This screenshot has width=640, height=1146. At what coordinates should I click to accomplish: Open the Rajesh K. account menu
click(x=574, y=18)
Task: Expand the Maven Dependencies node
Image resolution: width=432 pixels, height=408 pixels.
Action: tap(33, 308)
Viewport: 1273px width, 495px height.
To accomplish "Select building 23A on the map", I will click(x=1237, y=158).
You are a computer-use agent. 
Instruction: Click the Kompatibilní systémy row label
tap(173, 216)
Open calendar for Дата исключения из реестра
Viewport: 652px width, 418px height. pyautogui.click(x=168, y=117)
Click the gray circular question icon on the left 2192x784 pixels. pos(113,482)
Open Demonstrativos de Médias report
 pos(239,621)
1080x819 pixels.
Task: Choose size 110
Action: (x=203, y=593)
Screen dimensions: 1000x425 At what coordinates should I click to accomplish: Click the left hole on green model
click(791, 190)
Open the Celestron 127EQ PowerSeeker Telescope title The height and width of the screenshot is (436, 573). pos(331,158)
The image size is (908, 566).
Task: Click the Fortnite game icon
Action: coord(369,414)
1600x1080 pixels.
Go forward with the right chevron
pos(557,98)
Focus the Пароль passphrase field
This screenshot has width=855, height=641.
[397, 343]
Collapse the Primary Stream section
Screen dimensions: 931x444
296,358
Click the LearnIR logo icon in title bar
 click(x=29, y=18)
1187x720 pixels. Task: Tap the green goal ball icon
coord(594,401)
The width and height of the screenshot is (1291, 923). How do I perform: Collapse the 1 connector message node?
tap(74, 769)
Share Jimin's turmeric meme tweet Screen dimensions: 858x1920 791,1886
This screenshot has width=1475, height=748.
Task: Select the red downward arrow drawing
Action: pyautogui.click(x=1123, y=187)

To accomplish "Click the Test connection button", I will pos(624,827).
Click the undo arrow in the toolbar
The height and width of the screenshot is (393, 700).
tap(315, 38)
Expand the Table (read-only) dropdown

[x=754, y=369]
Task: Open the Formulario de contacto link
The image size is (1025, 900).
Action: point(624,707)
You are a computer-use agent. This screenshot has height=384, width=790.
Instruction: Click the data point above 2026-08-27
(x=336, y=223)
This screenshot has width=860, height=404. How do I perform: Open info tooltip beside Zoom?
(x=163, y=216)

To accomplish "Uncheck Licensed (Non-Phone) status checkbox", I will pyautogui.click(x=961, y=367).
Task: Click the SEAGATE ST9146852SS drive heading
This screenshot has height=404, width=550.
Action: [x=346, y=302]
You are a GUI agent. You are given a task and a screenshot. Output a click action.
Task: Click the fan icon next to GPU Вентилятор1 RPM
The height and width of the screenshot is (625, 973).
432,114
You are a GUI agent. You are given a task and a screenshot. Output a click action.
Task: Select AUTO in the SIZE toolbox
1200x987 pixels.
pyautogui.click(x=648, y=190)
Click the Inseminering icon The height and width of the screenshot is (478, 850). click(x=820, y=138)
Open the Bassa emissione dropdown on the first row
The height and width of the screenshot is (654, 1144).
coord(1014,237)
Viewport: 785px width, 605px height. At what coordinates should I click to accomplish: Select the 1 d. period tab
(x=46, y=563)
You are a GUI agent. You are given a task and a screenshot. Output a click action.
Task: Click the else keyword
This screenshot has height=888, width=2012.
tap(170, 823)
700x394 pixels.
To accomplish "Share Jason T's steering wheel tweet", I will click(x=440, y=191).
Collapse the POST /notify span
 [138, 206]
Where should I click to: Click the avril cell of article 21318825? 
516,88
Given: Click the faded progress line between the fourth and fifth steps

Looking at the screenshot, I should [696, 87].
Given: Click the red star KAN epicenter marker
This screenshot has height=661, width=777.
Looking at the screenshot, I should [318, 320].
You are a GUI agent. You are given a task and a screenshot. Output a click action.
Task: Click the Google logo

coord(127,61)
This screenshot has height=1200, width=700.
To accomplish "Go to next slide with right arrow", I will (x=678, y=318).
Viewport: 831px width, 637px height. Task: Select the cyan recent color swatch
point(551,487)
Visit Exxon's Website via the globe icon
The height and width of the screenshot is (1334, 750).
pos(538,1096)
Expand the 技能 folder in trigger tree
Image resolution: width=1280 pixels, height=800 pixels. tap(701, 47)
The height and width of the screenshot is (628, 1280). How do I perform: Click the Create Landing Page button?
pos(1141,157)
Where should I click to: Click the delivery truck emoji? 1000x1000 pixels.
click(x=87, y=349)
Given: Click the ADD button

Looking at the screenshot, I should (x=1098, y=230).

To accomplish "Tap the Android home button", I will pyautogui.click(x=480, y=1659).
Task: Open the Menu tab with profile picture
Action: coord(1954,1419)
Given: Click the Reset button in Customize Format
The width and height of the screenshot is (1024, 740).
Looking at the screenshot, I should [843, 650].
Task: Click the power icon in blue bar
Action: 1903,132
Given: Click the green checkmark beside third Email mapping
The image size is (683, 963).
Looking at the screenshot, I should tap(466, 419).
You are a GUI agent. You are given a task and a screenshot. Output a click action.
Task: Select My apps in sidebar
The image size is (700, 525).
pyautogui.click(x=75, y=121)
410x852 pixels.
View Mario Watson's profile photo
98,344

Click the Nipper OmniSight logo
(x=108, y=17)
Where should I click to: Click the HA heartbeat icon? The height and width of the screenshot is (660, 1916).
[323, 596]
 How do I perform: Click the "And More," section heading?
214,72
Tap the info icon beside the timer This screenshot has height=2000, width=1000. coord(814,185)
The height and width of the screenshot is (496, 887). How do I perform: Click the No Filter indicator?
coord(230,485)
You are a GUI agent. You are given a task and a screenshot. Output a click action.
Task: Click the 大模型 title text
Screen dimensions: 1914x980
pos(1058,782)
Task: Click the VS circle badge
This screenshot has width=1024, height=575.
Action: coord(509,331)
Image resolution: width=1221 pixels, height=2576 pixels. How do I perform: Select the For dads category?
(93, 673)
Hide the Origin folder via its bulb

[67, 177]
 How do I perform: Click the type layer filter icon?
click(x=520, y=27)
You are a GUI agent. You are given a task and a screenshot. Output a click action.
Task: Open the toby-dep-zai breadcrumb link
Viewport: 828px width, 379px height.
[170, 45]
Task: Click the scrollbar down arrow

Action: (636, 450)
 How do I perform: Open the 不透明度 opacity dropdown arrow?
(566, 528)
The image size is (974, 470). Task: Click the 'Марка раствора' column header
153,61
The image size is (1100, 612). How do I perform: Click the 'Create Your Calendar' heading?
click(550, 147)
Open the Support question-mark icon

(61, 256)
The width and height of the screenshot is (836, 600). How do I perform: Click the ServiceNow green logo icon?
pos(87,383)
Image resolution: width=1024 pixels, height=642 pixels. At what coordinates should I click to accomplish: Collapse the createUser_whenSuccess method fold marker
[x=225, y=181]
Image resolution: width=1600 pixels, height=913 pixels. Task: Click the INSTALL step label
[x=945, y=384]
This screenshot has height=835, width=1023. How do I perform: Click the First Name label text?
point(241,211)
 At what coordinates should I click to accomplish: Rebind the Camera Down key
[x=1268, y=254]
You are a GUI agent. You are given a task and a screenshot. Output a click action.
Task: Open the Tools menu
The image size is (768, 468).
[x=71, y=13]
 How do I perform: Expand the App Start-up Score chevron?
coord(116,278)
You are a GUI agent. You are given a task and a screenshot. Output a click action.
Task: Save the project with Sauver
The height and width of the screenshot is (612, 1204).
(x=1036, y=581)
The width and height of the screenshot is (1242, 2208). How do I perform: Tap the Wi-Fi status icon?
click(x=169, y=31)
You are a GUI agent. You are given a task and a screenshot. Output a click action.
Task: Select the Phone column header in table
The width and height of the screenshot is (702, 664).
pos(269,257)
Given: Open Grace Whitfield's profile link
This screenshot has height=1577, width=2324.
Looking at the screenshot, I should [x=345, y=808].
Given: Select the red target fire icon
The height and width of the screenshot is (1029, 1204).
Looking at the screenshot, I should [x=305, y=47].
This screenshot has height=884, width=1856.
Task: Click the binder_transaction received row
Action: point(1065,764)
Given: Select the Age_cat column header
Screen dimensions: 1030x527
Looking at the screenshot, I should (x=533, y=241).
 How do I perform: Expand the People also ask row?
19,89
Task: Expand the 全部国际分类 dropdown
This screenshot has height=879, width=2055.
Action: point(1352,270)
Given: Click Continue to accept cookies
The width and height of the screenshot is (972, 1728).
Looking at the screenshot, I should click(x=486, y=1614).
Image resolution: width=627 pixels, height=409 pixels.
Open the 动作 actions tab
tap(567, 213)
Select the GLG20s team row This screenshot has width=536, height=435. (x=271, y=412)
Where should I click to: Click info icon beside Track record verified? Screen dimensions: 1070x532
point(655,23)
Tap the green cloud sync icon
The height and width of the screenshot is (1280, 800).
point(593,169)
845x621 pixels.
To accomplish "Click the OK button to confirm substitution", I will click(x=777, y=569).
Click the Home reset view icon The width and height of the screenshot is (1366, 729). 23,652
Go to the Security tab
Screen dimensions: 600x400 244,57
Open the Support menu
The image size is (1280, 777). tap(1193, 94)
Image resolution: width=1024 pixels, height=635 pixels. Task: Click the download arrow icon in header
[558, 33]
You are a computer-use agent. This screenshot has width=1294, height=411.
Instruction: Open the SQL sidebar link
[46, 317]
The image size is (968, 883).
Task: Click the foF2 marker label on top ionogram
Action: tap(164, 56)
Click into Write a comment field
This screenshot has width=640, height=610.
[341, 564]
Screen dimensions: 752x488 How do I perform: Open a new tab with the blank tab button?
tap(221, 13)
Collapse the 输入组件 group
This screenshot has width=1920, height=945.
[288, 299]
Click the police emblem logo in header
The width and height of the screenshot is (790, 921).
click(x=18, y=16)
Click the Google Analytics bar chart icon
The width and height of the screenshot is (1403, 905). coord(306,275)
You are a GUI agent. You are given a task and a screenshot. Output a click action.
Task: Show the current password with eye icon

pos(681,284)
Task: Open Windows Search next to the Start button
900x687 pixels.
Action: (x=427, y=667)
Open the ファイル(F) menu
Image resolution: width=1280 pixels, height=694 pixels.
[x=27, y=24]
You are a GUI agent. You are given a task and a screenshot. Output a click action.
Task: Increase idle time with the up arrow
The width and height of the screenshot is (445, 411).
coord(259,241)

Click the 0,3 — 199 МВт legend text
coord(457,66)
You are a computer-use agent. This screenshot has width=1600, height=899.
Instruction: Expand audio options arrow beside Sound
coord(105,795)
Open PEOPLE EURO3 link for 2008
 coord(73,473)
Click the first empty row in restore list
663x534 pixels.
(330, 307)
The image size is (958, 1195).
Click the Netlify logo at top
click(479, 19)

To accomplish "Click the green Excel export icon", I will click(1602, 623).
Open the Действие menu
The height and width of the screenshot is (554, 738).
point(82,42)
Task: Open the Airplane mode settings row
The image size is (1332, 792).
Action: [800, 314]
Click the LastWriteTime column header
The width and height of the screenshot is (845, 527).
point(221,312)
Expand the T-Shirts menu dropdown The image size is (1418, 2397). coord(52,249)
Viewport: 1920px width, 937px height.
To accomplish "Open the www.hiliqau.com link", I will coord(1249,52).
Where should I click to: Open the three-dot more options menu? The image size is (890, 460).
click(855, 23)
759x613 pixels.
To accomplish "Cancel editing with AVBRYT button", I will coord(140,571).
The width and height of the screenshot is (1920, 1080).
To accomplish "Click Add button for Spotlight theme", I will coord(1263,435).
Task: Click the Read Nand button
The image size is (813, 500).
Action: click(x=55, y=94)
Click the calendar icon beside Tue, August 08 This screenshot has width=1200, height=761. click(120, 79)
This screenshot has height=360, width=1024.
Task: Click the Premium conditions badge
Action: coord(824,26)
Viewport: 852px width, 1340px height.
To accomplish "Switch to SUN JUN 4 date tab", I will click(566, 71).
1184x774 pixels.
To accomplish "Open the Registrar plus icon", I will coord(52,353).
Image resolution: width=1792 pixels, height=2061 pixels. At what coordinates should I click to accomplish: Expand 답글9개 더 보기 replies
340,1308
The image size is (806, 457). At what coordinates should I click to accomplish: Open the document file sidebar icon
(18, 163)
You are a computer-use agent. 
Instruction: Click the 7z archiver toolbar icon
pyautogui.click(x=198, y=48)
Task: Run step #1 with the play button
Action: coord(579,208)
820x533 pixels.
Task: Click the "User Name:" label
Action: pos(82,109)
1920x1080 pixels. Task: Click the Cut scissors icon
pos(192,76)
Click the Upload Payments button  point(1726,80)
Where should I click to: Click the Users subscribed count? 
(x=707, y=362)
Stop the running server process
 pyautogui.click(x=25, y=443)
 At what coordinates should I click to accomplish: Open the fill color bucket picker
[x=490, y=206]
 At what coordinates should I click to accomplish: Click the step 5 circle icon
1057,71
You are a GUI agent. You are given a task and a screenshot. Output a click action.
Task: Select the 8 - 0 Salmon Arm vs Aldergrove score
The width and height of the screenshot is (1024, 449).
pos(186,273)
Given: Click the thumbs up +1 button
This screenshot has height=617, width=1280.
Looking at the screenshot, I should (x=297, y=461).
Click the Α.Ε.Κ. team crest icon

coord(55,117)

□ □ □ □

# WHAT IS EXPECTED
Take the lines above from the one containing "Collapse the POST /notify span" down to the one containing "Given: Click the red", and transcribe them exactly, both ends included.

# EXPECTED OUTPUT
Collapse the POST /notify span
 [138, 206]
Where should I click to: Click the avril cell of article 21318825? 
516,88
Given: Click the faded progress line between the fourth and fifth steps

Looking at the screenshot, I should [696, 87].
Given: Click the red star KAN epicenter marker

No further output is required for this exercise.